I am trying to distribute jobs over several CUDA devices where the total number of running jobs at any time should be less than or equal to the number of cpu cores available. To do this, I determine the number of available 'slots' on each device and create a list that holds the available slots. If I have 6 cpu cores, and two cuda devices (0 and 1), then AVAILABLE_SLOTS = [0, 1, 0, 1, 0, 1]. In my worker function I pop the list and save it to a variable, set CUDA_VISIBLE_DEVICES env var in the subprocess call, and then append it back to the list. This has been working so far but I want to avoid race conditions.
Current code is as follows:
def work(cmd):
slot = AVAILABLE_GPU_SLOTS.pop()
exit_code = subprocess.call(cmd, shell=False, env=dict(os.environ, CUDA_VISIBLE_DEVICES=str(slot)))
AVAILABLE_GPU_SLOTS.append(slot)
return exit_code
if __name__ == '__main__':
pool_size = multiprocessing.cpu_count()
mols_to_be_run = [name for name in os.listdir(YANK_FILES) if os.path.isdir(os.path.join(YANK_FILES, name))]

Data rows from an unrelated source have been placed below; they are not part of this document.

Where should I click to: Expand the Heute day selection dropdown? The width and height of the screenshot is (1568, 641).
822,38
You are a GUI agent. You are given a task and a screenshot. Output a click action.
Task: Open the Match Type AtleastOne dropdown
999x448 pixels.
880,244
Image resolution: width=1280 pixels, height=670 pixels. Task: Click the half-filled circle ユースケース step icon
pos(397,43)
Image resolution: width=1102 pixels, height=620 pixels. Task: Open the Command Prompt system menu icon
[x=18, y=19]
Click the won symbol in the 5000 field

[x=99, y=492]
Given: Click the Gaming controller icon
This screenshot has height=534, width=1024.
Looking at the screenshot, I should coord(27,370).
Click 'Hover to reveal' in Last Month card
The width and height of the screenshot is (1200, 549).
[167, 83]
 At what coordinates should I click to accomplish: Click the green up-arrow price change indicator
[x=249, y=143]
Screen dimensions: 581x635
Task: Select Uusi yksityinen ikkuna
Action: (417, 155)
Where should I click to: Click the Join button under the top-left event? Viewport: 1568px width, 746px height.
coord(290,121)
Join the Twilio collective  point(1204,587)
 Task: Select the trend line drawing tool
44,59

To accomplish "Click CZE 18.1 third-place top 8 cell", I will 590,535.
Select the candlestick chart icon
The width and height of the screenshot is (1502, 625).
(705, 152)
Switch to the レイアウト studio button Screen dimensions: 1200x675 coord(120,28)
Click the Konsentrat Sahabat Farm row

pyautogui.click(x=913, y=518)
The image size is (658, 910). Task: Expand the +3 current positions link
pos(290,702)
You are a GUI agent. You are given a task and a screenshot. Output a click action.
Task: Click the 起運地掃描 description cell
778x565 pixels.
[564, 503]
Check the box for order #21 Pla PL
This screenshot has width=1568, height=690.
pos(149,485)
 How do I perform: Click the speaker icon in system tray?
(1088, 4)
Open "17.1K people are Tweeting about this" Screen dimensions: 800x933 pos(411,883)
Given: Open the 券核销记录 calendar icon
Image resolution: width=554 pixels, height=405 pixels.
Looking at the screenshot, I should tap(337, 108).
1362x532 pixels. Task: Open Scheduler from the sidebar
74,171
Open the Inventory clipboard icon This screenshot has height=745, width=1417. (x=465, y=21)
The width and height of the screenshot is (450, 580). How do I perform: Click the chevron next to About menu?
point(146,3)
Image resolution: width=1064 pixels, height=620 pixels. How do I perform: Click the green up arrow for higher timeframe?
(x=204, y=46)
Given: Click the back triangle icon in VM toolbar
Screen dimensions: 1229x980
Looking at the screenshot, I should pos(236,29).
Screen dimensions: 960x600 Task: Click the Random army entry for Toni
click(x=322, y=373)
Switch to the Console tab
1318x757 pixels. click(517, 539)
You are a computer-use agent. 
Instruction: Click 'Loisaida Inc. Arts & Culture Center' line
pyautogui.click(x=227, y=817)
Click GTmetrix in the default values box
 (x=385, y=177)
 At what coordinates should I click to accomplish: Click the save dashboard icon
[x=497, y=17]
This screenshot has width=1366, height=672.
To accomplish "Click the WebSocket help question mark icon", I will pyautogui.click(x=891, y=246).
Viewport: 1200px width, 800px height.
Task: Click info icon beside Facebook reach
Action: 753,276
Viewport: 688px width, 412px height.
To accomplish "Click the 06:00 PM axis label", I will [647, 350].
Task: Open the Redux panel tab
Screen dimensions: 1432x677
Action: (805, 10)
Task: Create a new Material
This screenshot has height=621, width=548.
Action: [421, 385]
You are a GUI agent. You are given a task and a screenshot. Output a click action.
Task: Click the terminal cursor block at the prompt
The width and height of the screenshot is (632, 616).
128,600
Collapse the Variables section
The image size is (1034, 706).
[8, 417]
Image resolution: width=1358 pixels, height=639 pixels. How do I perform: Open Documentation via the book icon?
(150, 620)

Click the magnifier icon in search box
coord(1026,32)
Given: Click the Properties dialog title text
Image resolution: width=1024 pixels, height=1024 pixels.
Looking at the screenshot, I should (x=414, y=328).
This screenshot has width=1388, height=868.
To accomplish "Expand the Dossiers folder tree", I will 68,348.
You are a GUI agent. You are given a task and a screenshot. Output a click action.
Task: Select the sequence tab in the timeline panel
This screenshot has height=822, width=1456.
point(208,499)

cmds = build_cmd(mols_to_be_run)
cuda = get_cuda_devices()
AVAILABLE_GPU_SLOTS = build_available_gpu_slots(pool_size, cuda)
pool = multiprocessing.Pool(processes=pool_size, maxtasksperchild=2, )
pool.map(work, cmds)
Can I simply declare lock = multiprocessing.Lock() at the same level as AVAILABLE_GPU_SLOTS, put it in cmds, and then inside work() do
with lock:
slot = AVAILABLE_GPU_SLOTS.pop()
# subprocess stuff
with lock:
AVAILABLE_GPU_SLOTS.append(slot)
or do I need a manager list. Alternatively maybe there's a better solution to what I'm doing.